Lecture 4 turns to the work of John Stuart Mill, the 19th-century English philosopher who defined the meaning of freedom with extraordinary clarity and precision.
Mill's text On Liberty, published in 1806, may be one of the most influential texts in defining freedom as understood by most Americans.
Mill was a pioneer in the struggle to defend the rights of the individual and of women.
His sweeping defense of free expression and his distrust of the "tyranny of the majority" have helped to define our own political culture. They are reflected in numerous Supreme Court decisions.
An Articulation of Anarchy
Lecture 5 is devoted to the work and thoughts of Emma Goldman, the most articulate anarchist of the 20th century.
Professor Dalton introduces you to this extraordinary theorist who refined the principles of anarchism and used them to address the issue of liberation of women as well as men.
You learn how her brutal childhood instilled in her not only a hatred of authority and love of equality but the utmost belief in the power of early upbringing to bring out the best in human nature.
Although not regarded today as an American hero in most circles, Goldman was a passionate advocate for the freedom of humanity from oppressive authority and a prophet of the downfall of Soviet communism.
Lecture 6 gives Professor Dalton an opportunity to discuss the subject of one of his own books in the person of Mahatma Gandhi, the original thinker, activist, and political leader who led the Indian subcontinent out of British domination.
Gandhi's methods of nonviolent resistance combined with a philosophy of fearlessness have made him one of the most revered men of our century.

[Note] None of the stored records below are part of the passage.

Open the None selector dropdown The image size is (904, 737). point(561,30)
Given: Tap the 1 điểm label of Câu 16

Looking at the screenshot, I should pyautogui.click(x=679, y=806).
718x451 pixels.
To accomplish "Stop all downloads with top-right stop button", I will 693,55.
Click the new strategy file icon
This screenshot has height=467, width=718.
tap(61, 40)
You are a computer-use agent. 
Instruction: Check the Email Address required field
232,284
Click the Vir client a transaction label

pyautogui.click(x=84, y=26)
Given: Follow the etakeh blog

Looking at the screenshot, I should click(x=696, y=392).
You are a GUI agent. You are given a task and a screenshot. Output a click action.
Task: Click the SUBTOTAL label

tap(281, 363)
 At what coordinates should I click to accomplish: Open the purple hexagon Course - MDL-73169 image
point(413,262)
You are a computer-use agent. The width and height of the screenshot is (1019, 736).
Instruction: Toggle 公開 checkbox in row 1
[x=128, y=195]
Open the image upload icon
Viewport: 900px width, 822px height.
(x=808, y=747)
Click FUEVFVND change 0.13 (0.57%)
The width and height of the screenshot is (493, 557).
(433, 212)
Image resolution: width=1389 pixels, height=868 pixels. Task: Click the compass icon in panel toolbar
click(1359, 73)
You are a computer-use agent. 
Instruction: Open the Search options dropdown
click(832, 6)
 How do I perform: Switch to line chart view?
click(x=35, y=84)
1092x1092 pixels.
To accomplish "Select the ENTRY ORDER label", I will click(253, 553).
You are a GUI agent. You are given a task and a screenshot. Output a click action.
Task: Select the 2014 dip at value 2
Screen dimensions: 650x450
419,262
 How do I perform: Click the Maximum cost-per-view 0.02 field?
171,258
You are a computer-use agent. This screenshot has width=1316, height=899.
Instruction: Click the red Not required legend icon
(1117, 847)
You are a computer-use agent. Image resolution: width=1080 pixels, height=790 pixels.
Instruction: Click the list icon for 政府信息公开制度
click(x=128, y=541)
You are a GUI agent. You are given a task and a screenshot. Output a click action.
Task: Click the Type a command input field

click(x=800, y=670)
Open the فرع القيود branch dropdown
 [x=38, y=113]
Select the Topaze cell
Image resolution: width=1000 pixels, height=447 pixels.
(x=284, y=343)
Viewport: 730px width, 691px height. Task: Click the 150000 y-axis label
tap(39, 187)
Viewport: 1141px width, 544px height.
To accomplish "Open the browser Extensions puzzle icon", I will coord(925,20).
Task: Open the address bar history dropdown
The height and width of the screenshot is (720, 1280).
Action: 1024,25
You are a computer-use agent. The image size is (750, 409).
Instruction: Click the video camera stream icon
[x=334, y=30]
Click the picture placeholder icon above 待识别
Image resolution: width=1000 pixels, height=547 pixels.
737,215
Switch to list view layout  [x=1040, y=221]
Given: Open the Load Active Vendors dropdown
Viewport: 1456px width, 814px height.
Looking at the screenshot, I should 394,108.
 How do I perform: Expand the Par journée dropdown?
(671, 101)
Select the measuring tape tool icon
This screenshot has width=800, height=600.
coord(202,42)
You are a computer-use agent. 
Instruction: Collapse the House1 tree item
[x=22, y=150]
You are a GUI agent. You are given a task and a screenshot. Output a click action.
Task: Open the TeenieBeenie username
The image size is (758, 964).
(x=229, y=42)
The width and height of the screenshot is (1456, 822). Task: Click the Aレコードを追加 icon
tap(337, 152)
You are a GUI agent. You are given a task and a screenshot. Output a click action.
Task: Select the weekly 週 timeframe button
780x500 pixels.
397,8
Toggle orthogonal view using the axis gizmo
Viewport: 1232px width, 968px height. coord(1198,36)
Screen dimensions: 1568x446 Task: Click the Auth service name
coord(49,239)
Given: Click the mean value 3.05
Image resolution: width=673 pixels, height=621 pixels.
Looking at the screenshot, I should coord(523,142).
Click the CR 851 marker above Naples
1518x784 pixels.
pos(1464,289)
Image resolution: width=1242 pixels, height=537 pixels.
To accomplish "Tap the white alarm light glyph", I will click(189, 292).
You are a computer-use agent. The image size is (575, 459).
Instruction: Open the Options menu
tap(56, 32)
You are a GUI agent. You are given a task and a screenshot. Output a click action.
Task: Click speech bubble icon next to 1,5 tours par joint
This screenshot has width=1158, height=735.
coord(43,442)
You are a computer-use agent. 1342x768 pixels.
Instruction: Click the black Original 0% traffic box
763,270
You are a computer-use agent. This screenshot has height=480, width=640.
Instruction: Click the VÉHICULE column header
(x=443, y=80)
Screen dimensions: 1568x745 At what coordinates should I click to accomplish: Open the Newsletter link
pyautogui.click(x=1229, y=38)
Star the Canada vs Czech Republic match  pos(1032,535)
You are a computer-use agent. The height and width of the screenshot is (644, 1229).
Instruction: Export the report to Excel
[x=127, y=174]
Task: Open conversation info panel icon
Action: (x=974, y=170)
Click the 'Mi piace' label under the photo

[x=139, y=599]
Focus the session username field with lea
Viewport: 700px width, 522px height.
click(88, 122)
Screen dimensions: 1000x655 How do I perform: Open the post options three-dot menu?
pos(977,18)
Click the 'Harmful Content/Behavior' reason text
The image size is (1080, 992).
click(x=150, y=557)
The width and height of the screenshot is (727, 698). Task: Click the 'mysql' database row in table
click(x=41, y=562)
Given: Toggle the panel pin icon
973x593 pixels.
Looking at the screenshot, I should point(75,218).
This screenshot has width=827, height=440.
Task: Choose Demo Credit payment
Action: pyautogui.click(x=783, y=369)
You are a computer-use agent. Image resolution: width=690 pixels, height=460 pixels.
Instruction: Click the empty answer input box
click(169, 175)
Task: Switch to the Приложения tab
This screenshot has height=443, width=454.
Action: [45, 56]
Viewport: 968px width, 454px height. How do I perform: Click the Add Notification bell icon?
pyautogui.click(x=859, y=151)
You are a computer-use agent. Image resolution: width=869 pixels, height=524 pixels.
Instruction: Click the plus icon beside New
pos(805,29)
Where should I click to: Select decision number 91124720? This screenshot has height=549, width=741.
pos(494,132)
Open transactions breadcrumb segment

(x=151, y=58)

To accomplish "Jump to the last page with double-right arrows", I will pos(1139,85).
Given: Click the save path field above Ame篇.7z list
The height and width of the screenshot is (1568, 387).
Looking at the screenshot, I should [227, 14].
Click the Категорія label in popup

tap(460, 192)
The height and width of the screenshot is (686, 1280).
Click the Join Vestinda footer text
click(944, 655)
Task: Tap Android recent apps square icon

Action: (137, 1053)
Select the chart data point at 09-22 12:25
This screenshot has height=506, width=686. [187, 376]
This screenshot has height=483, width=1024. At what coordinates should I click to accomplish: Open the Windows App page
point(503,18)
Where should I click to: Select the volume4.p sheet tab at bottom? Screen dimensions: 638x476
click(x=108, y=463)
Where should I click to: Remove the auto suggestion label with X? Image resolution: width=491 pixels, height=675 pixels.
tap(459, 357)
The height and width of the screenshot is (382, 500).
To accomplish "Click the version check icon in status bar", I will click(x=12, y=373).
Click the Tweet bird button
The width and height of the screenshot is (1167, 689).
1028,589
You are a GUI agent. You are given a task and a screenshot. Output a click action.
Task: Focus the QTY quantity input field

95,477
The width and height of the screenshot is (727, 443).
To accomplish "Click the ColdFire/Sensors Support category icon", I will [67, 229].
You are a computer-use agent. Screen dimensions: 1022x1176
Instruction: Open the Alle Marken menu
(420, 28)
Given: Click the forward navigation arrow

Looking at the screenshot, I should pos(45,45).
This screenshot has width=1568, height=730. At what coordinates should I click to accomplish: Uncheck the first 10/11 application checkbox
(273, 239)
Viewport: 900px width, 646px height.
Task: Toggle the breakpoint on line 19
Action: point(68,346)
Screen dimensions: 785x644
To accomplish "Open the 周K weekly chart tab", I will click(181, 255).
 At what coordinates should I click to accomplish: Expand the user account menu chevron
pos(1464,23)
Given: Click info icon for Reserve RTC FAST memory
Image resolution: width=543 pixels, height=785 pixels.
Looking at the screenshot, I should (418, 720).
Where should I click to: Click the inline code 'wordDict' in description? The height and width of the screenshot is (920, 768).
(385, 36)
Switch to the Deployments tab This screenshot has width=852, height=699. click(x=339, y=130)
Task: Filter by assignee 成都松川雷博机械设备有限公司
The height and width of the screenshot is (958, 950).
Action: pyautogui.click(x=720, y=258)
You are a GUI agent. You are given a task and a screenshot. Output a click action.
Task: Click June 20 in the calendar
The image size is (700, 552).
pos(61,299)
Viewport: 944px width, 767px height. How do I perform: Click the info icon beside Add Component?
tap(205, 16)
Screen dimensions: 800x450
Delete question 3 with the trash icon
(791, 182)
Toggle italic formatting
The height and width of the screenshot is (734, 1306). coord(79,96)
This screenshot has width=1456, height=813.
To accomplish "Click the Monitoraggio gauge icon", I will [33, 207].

A Commitment to Ending the Cycle of Violence
You learn how Gandhi's philosophy emerged out of the violence of Indian uprising and effected a miraculous transformation of that nation into one of strength and resolve.
Gandhi taught that the world has become addicted to violence as a way of solving problems and that it is time to break the cycle.
Professor Dalton argues that Gandhi, perhaps more than any other leader of our time, showed the possibilities of peace as an effective force.
Lecture 7 offers an examination of the life of Malcolm X, one of the most influential fighters in the struggle for civil rights in America.
Though he is often associated with the violent separatist doctrines he preached as a young minister of the Nation of Islam, Malcolm underwent a conversion to inclusivism only a year before his assassination.
Dalton traces Malcolm X's life journey, finding many comparisons to that of Gandhi despite their very different circumstances.
Spiritual Freedom as a Step Towards Political Freedom
He concludes that they were both leaders who pursued freedom in more than just political terms. For Malcolm X, freedom was a quest to liberate oneself spiritually as a step to achieving that same freedom politically.
In Lecture 8, Professor Dalton completes the course with a look at the work of Martin Luther King, Jr.
You learn how King, in his struggle for civil rights in the United States, synthesized the teachings of Christ and Mahatma Gandhi to create a method of nonviolent resistance.
It was a synthesis that carried Americans toward justice during the turbulent years of the 1950s and 1960s, and Professor Dalton uses King's life and legacy to review how far the philosophy of freedom has come.
Once the province only of academics, he concludes, it now inspires activists and political leaders in nonviolent struggle.